Le but de cette session n’était pas de redécouvrir le jeu de FromSoftware, mais d’évaluer deux choses très concrètes : comment Elden Ring tient sur le hardware (encore jeune) de la Switch 2 en mode nomade, et ce que vaut réellement le nouveau profil Chevalier prévu pour cette Tarnished Edition. Avec, en toile de fond, un défi simple : atteindre Margit avant la fin du timer de la démo.
En lançant la démo sur Switch 2, je n’avais pas oublié que sur les machines de salon, Elden Ring pousse déjà fort. L’idée de transposer ce monde ouvert tentaculaire sur un hardware portable avait de quoi inquiéter, malgré la puissance accrue annoncée de la nouvelle console de Nintendo. Après dix minutes en Limgrave, ces inquiétudes s’étaient largement atténuées.
La session se déroule intégralement en mode portable. Objectif : sortir de la Chapelle de l’Anticipation, descendre à Limgrave, récupérer Torrent, rejoindre l’arène de Margit et, si possible, lui mettre quelques baffes avant la fin du temps imparti. En parallèle, observer ce qui compte vraiment : stabilité du framerate, lisibilité, confort de contrôle, temps de chargement.
Sur ces points, la Switch 2 s’en sort mieux que je ne l’aurais parié. Le framerate reste stable tout au long de la ballade en Limgrave, les combats contre les soldats de la porte et les quelques détours volontaires (notamment une petite visite musclée à Varré, parce que 2026 ou pas, se faire traiter de sanséclat sans pucelle reste inacceptable). A aucun moment je n’ai senti la console en souffrance en nomade : pas de saccades grossières, pas de micro-freezes à chaque chargement d’ennemi ou de texture.
La qualité audio suit : la musique, les effets de pas dans l’herbe, les grincements d’armure, tout reste clair, sans compression disgracieuse notable au casque comme sur les haut-parleurs intégrés. Les contrôles répondent avec précision, ce qui est vital dans un Souls-like. Les roulades sortent quand on le demande (même si elles sortent parfois beaucoup trop lentement, mais j’y reviendrai), les parades se calent correctement, et attaquer à deux mains avec le grand sabre courbe du Chevalier ne donne jamais l’impression de lutter contre la manette.
En revanche, un détail se fait vite remarquer : le premier écran de chargement au lancement de la session est franchement long. Assez long pour avoir le temps de se voir réfléchir dans la dalle brillante de la console et de se dire qu’on aurait pu aller remplir sa tasse de café. Une fois dans le jeu, les transitions restent acceptables, mais ce premier boot a un petit parfum d’ancienne génération.

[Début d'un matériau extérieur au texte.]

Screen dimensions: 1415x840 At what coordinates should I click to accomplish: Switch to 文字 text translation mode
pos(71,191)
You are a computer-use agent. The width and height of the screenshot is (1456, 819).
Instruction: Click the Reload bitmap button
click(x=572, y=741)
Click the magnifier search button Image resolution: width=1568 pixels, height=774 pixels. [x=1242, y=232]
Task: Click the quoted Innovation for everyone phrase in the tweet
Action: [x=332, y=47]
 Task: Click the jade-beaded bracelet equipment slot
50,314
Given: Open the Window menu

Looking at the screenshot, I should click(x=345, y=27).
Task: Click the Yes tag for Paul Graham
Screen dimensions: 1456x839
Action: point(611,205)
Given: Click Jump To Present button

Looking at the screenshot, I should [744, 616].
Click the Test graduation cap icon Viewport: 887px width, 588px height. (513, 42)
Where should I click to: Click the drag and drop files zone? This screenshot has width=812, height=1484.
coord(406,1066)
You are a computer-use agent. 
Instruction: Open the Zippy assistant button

Entre deux essais manette en main, j’ai pu apercevoir la version dockée tourner sur un écran de salon. Le gain de définition est visible, mais j’ai noté quelques accrocs visuels légers : une animation un peu plus hachée sur certains panoramas ou lors de mouvements de caméra rapides. Rien de catastrophique, mais en l’état, la meilleure vitrine de cette version, c’est clairement le mode portable, où l’ensemble paraît plus homogène.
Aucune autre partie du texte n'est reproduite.